Il ne s’agit évidemment pas d’introduire l’EPO comme adjuvant obligatoire du cursus scolaire, mais de rendre au sport à l’école la place qui lui revient dans l’éducation des enfants, des adolescents et des jeunes étudiants.

On en parle beaucoup, mais on l’oublie trop souvent : le sport pratiqué correctement est l’un des meilleurs vecteurs de formation et d’intégration sociale.

Les tristes images de la dernière coupe du monde de football, les récents scandales de dopage en Belgique et ailleurs doivent nous inciter à réagir et à mieux encadrer notre jeunesse pour une prise de conscience éthique et responsable de la pratique sportive.

Il ne faut ni banaliser ni ridiculiser Zidane pour son coup de boule, pas plus que les phases d’anti-jeu permanentes, ou la peur de perdre, sans parler des enjeux financiers démesurés. On n’est plus très loin des Jeux du Colisée à Rome. Des distractions pour calmer le peuple - mais aujourd’hui à des prix et pour des salaires astronomiques.

De plus, c’est un pays tout entier qui soutient avant tout le sport professionnel, celui qui dispose de la manne financière pour être médiatisé. Les droits TV ont enflé les spots publicitaires générés par ces spectateurs acharnés que nous sommes des Champions League, Jeux olympiques et autres Tour de France. Nous sommes tous devenus les complices des bailleurs de fonds publicitaires, la masse des sportifs assis dépassant de loin celle des sportifs debout.

Par ailleurs, beaucoup d’institutions publiques investissent encore l’argent des contribuables dans la construction ou l’entretien coûteux de stades avant tout dédiés au sport professionnel On nous rétorquera que ces clubs entretiennent de « coûteuses » écoles de jeunes.

Mais combien seront-ils ces jeunes « prometteurs » (belges ?), une fois jeunes adultes, à jouer en équipe première, plus de deux ans en Belgique ?

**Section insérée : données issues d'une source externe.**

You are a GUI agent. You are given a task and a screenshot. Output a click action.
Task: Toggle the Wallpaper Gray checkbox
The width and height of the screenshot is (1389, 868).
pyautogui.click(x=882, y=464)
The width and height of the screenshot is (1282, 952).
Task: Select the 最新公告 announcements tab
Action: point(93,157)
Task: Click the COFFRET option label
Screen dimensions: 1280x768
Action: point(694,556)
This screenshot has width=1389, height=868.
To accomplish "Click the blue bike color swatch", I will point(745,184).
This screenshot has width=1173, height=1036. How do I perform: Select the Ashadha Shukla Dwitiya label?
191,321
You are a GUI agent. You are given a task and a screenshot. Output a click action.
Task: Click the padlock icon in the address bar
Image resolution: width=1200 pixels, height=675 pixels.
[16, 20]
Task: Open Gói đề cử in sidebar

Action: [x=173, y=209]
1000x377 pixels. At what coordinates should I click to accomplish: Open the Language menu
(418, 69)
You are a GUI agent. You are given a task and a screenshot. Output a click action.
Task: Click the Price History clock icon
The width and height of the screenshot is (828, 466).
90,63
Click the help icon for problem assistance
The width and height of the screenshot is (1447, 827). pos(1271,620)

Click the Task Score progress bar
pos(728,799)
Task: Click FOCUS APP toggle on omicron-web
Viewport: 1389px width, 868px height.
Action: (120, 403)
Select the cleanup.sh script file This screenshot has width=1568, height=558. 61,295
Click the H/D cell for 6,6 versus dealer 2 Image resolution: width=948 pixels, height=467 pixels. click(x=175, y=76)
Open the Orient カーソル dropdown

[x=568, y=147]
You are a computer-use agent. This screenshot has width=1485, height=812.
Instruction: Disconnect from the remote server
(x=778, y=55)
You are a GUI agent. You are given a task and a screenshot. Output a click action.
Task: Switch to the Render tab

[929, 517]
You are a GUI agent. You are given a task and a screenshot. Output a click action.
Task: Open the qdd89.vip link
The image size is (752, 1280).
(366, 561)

La Ville de Bruxelles soutient le Mémorial Van Damme, qui fait défiler chaque année 150 à 200 athlètes - dont cinq Belges, au maximum, dans les meilleures années. La Golden League est ainsi devenue le meilleur produit de découverte de coureurs africains, éthiopiens ou kenyans pour la plupart, et rapidement oubliés.

Aux Etats-Unis, sport amateur et sport professionnel sont compartimentés et règlementés, aidés par le formidable levier du système éducatif américain, que ce soit dans les « high schools » ou les établissements de type universitaire.

Chez nous, les soutiens financiers au sport à l’école sont dérisoires surtout en Communauté française - et ce n’est pas nouveau.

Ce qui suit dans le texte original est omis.